Sent from my iPhone using Tapatalk


----------



## BarryH (11 Apr 2020)

Brilliant, really well put and yes, it certainly winds me up. So much so that I've started hitting the unsubscribe button on a number of YT Channels. 

I find it's not only the content that's lacking, it's the length of time it takes them to get to the point of their video too. The title of some of the videos are often misleading, you sit and wait for them to talk about the thing that drew you to the video and often it never appears.


----------



## Ed Wiser (11 Apr 2020)

Having met several at National evens.  
Many of the marine YouTube video creators are beginners. Having been in the hobby a couple of years. So I only subscribe to see what they are talking about. They just ape what others have said and don’t really push themselves past very shallow topics. Of coarse they love to review gear. But they are not good at the basics so it’s a simple review.  
In freshwater Youtube it’s no filter,no fert trend. Which I am not interested in at all. There is no plant information and really deep knowledge.


----------



## dw1305 (11 Apr 2020)

Hi all,





dean said:


> The video makers are now more interested in being in front of the lens


I couldn't agree more. I think a lot of the problem is that people need to keep subscriber/viewer numbers high to generate income, and being wacky or controversial is a way of doing that. 

I'm <"not very photogenic">, but even if I was all that I had to say would be over in one or two videos, and they wouldn't be very exciting, or probably make a whole lot of sense to the wider public. 

cheers Darrel


----------



## zozo (11 Apr 2020)

Deep down you must be a bit of an attention whore to capture yourself on video with the intention to show it to the world.
If its good is good no pun intended.. But many times, more often it indeed is like watching an IDOLS show, unfortunately without judges to buzz them off...  Well then as a watcher i'm intitled to do this.


----------



## dean (11 Apr 2020)

I like the idea of a bad buzzer on YouTube 
Get more than 35% of the viewers give you a buzzer and you can’t post another video for 4 weeks 
Perhaps then they would make something worth watching 


Sent from my iPhone using Tapatalk


----------



## dean (11 Apr 2020)

Here’s one of the worst offenders in my opinion 





Sent from my iPhone using Tapatalk


----------



## BarryH (11 Apr 2020)

dean said:


> I like the idea of a bad buzzer on YouTube
> 
> 
> Get more than 35% of the viewers give you a buzzer and you can’t post another video for 4 weeks
> ...



What a great suggestion.
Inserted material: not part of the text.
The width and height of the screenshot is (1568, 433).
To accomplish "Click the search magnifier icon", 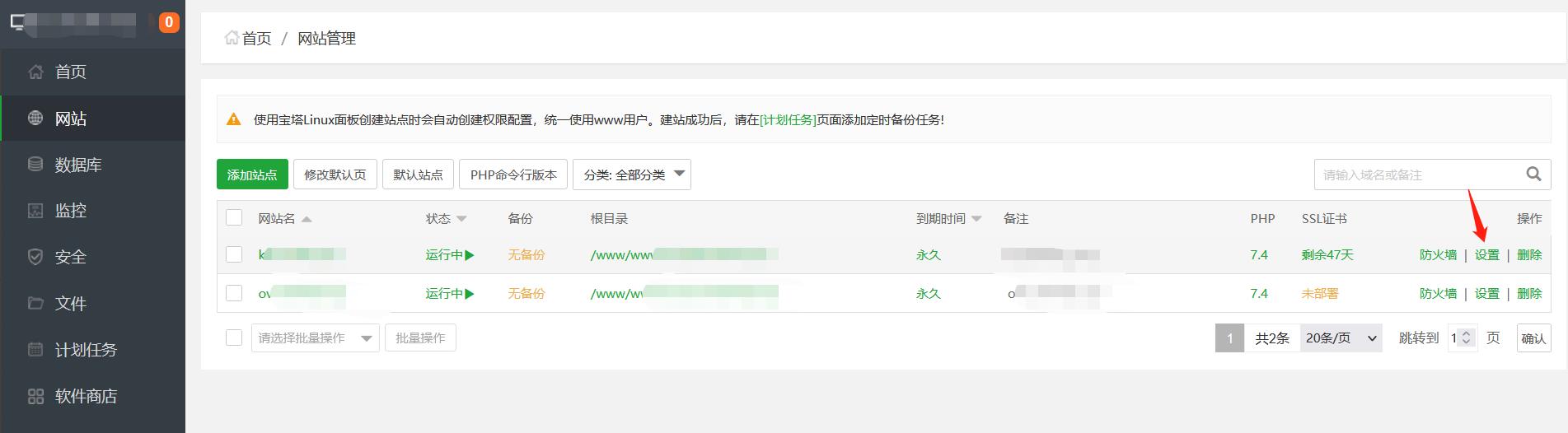I will 1533,174.
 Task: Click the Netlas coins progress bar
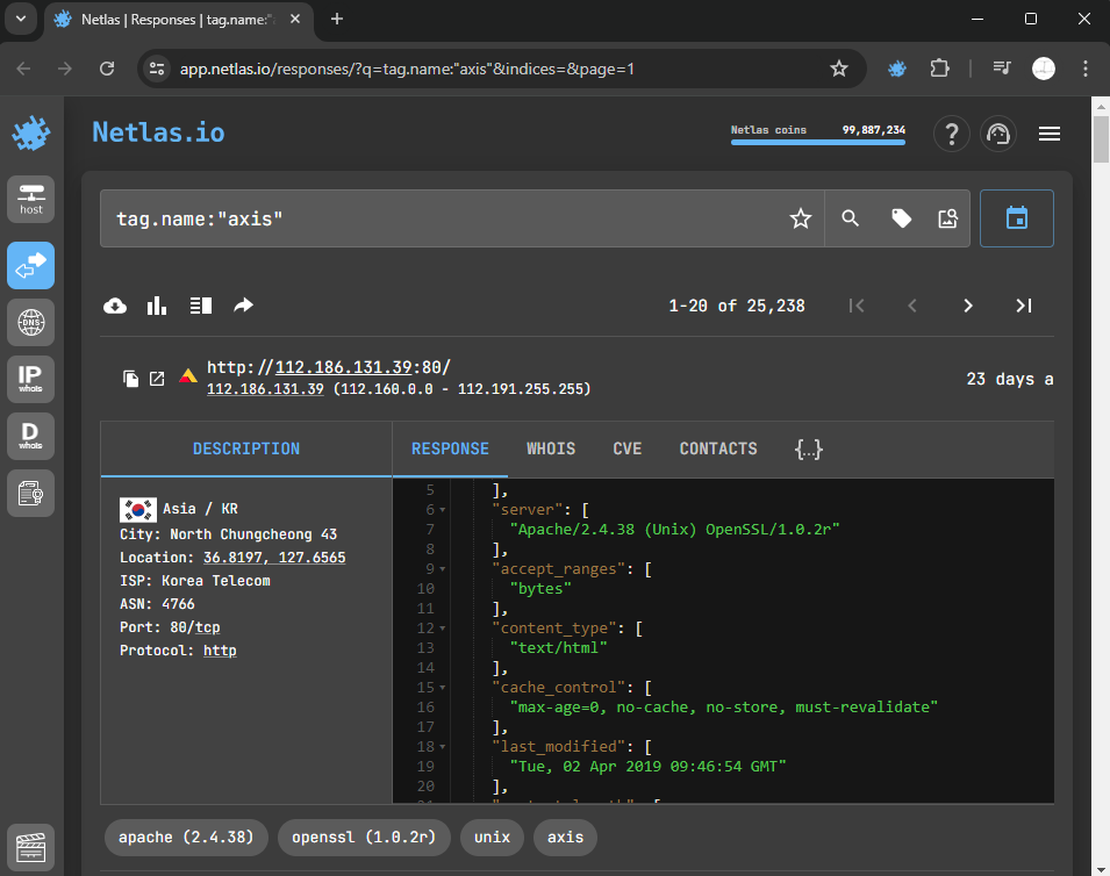(x=818, y=142)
I'd vote for that one.


----------



## Kezzab (11 Apr 2020)

dean said:


> Here’s one of the worst...


Agree. He just talks shite.


----------



## Easternlethal (12 Apr 2020)

To be fair he does say that he's not an aquascaper

Sent from my LM-V405 using Tapatalk


----------



## Easternlethal (12 Apr 2020)

That said here's another one. I started watching her a few years ago and it was all about animals but now it's about I don't know what

Sent from my LM-V405 using Tapatalk


----------



## DeepMetropolis (12 Apr 2020)

I just skip to the parts that I want to watch and if I don't like the vid or person I don't watch it.. I like YouTube because every one can post what they want to show and I can choose what I want to see.. 
And there are alot of people repeating the same stuff over and over.. But if they don't get views anymore maybe they change the content..


----------



## zozo (12 Apr 2020)

DeepMetropolis said:


> And there are alot of people repeating the same stuff over and over.



Youtube is like any other forum. There is no question asked or subject presented that isn't already 1000 times over again. (at the www.)

Long term members here at UKAPS can confirm, it's all about repetition. And it doesn't matter where you go it's the same everywhere.
That's also a reason why some older members those whe feel done learning and tired with repeating themselves slowly disappear into the forums annals and are followed up by newbies.

You must be a true teacher at heart, to keep up with that for a lifetime, those people don't mind and understand that learning is all about repetition.


----------



## dw1305 (12 Apr 2020)

Hi all, 





zozo said:


> That's also a reason why some older members those whe feel done learning and tired with repeating themselves slowly disappear into the forums annals and are followed up by newbies.


<"Too true unfortunately">.

cheers Darrel


----------